Ahora bien, quiero ahora nombrar lo que la incomodidad ha significado para mí antes y ahora. Antes la incomodidad era lo que tenía que evitar a toca costa, conversaciones, situaciones, personas, sentimientos, emociones, pero ahora logro verla como una gran maestra que me lleva a grandes aprendizajes y menos interrupciones, esto no quiere decir que no genere molestias, más bien, significa que ahora estoy dispuesta a contactar con la incomodidad y con todo lo que viene a mostrarme, para seguir creciendo, porque crecer es retador e incómodo, pero muy satisfactorio; entonces pasé de ser la que evita a la que confronta, ojalá fuera así en todo, pero sigo trabajando en esto, como el ser inacabado que soy, lo que me lleva también a recordar que he soltado ese idealismo o fantasía de la perfección o que de querer ser algo para encajar con ciertas personas, lugares, etc. se han caído algunas máscaras y me he liberado hasta de mi mismo juicio, para ser cada vez más genuina y auténtica ¡REGALAZO!

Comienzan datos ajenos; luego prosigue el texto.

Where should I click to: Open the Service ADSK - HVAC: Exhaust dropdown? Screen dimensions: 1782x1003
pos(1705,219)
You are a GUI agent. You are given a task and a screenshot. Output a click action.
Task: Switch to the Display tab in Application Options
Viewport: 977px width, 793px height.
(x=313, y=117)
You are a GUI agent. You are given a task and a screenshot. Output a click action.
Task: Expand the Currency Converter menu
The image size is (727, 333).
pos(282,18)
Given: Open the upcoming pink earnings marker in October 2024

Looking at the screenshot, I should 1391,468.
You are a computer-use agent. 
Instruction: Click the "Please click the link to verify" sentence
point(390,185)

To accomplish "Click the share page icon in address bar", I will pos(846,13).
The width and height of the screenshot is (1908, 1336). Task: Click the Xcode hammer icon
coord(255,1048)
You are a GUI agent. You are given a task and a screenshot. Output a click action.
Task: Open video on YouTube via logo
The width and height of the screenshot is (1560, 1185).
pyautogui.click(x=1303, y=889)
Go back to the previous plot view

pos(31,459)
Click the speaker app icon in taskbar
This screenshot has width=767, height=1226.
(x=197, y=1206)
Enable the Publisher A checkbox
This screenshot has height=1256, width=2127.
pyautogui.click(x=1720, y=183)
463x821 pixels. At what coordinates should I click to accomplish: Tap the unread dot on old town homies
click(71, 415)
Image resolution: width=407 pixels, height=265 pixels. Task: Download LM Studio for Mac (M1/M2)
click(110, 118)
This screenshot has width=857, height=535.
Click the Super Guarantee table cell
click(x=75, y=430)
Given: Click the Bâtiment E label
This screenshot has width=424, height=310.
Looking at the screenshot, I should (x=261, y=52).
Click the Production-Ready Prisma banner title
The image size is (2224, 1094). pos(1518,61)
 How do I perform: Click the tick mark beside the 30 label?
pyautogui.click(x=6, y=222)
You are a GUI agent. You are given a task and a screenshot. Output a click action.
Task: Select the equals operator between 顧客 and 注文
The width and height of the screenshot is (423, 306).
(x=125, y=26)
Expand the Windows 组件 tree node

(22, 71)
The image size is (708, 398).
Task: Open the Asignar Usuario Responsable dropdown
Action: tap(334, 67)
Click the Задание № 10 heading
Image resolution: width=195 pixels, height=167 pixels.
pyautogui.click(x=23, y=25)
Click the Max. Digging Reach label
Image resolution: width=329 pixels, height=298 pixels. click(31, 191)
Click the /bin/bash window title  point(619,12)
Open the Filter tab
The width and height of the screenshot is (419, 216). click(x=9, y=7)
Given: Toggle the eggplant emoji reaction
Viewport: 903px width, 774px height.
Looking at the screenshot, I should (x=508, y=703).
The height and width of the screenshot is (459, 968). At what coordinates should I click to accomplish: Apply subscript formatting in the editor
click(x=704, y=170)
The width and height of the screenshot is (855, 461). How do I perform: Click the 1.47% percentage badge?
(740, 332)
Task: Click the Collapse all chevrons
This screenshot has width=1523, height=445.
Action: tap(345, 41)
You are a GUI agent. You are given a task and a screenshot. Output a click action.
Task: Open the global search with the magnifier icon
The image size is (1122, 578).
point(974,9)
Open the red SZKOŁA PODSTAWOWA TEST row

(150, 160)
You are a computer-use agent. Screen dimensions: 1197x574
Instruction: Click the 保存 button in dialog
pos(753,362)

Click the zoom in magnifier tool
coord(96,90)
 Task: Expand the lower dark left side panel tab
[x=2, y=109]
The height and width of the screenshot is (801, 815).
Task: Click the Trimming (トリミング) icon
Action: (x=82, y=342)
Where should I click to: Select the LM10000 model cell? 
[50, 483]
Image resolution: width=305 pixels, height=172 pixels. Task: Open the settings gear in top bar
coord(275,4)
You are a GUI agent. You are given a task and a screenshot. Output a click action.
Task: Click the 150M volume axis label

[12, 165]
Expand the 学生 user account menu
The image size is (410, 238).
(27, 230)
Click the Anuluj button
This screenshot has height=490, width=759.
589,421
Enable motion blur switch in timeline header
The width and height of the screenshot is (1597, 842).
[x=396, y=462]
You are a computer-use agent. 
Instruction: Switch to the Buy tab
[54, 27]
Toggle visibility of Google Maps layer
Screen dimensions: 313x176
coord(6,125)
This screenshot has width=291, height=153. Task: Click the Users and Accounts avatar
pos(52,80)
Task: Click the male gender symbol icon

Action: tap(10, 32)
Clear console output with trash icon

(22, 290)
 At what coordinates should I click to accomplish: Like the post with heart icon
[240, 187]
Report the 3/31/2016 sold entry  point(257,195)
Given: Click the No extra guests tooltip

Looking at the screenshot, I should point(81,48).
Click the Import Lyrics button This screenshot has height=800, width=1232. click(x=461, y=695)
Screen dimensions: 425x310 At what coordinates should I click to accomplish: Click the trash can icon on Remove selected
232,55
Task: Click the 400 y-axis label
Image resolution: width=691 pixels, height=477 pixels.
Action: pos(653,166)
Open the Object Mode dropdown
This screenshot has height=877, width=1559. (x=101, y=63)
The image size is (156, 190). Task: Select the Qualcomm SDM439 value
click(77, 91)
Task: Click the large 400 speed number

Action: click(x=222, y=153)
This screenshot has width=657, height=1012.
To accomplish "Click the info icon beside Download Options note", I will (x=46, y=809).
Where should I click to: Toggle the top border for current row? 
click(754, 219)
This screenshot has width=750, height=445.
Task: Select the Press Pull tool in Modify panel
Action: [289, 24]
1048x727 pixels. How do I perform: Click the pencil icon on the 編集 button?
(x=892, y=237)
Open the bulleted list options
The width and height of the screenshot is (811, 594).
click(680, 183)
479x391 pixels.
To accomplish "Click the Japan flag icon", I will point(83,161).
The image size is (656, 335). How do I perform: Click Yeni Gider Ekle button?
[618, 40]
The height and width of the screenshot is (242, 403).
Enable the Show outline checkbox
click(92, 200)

Pero para llegar a esto me ha tocado descubrir también la manera como me interrumpía en el contacto, no fue para nada fácil reconocer-me desde este lugar, como aquella evasora que se va, se pierde y vuelve para encontrarse, entonces empecé a comprender aquellas confluencias en mi vida en las que yo misma me perdía, sobre todo con mi familia y pareja, pero la creatividad hizo lo suyo y empezamos a hacer ajustes, luego entendí la proyección, benditos y maravillosos espejos que vienen a mostrarme lo que hay que seguir trabajando en esta casa -mi cuerpo y quien lo habita-, después me presentaron a los introyectos, aquellos que cuando los cuestionamos nos deja sin piso, si esos, ahí llegué a sentir que toda mi vida estaba basada en cuentos ficticios que me creí, pero lo bueno es que ya era y soy la adulta que puede hacerse cargo, lo que me hace reconocerme ahora como el ser con mayor maduración que cada vez menos necesita apoyarse del ambiente para sobrevivir, reconozco la importancia del otro en mi vida, pero también me reconozco desde la frontera pues esta me ayuda a no olvidarme del ser que soy, estoy siendo y estoy por ser, me llena de posibilidades para encontrar el balance o el ajuste que necesite en este presente.

Vuelvo a leer este texto, recordando el PISH y podría percibirse como un proceso hermoso y tal vez sencillo, pero de esto tiene muy poco, continúo acá con mis luchas en las que sigo descubriéndome, pues puedo reconocer que aún me cuesta salir de ciertos clichés, que me llevan a no resolver realmente algunas necesidades y pues aparece la angustia a traer su mensaje para ver si es atendida o la alieno; a veces, la atiendo movilizándome y apoyándome en el vacío fértil, donde aflora la creatividad y logro comprender las necesidades y cerrar la gestalt, las que NO, es porque me quedo en ese vacío estéril cómodo y común, donde aparece el impasse, observándome con una ceguera de la conciencia, “temporal”, pero como todo pasa y las emociones fluctúan, me doy el espacio para reconocer qué necesito -nuevamente le abro espacio al vacío- para que haga lo suyo, entonces recuerdo que la respiración me acompaña y me sostiene, dejo de implosionar y recurro a la explosión para lograr sentir el alivio que necesito, posteriormente llega la energía para continuar viviendo, disfrutando, aprendiendo y cambiando, es decir a llenarme de sentido y descubrimientos que solo puedo hacer en le presente, soltando las expectativas de un futuro que aún no llega, pero que se construye en el ahora, donde me doy cuenta que pertenezco y cobra sentido lo que soy.